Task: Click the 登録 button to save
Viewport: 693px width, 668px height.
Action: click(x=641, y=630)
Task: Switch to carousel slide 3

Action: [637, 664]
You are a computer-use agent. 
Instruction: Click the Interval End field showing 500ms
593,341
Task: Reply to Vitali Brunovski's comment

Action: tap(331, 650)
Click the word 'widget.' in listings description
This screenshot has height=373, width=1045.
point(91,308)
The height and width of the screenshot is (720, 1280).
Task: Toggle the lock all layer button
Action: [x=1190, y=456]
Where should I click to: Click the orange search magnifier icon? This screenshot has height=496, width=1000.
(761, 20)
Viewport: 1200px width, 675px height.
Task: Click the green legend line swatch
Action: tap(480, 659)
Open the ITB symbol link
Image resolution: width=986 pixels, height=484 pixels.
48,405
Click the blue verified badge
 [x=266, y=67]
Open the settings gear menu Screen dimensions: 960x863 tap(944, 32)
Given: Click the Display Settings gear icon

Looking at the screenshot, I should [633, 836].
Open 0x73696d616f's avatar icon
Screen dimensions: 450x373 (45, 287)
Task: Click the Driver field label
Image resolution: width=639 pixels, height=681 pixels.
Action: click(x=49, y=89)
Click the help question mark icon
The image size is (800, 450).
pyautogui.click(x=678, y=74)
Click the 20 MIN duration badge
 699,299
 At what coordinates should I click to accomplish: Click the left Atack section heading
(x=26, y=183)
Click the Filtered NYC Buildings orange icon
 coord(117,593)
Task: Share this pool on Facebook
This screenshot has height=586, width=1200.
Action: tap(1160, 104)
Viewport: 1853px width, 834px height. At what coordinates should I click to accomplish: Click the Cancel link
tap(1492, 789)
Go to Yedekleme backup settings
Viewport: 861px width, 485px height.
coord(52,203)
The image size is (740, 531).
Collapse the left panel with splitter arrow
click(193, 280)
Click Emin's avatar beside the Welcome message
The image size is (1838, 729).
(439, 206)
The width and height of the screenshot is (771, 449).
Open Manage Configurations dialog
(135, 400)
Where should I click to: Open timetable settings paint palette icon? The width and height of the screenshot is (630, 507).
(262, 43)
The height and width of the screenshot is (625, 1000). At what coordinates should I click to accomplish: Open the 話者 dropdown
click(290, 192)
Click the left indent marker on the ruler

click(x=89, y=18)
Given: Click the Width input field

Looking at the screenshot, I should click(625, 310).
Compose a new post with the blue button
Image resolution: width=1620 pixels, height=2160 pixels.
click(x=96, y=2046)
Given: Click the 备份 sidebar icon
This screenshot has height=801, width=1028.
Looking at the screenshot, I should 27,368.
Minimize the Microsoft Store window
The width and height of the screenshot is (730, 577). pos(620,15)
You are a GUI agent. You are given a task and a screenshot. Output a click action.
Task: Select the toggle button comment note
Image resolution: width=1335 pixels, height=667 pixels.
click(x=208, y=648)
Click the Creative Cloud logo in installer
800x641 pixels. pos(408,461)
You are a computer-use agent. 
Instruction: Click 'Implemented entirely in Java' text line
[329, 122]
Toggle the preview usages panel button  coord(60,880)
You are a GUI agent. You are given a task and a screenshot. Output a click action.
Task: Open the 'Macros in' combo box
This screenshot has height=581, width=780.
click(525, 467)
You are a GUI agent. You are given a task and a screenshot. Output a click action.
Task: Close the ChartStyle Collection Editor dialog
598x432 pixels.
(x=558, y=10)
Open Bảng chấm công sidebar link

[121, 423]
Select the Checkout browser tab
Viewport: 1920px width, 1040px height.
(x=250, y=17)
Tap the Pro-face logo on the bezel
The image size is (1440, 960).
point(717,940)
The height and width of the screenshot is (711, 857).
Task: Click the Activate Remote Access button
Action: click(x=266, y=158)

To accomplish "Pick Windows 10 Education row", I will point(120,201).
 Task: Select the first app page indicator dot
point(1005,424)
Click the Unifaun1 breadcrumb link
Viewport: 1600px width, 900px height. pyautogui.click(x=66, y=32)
:::
In the material above, locate the line containing "Given: Click the Display Settings gear icon" and the line containing "The image size is (740, 531).". Transcribe exactly those two lines and every line between them, and nothing more.

Given: Click the Display Settings gear icon

Looking at the screenshot, I should [633, 836].
Open 0x73696d616f's avatar icon
Screen dimensions: 450x373 (45, 287)
Task: Click the Driver field label
Image resolution: width=639 pixels, height=681 pixels.
Action: click(x=49, y=89)
Click the help question mark icon
The image size is (800, 450).
pyautogui.click(x=678, y=74)
Click the 20 MIN duration badge
 699,299
 At what coordinates should I click to accomplish: Click the left Atack section heading
(x=26, y=183)
Click the Filtered NYC Buildings orange icon
 coord(117,593)
Task: Share this pool on Facebook
This screenshot has height=586, width=1200.
Action: tap(1160, 104)
Viewport: 1853px width, 834px height. At what coordinates should I click to accomplish: Click the Cancel link
tap(1492, 789)
Go to Yedekleme backup settings
Viewport: 861px width, 485px height.
coord(52,203)
The image size is (740, 531).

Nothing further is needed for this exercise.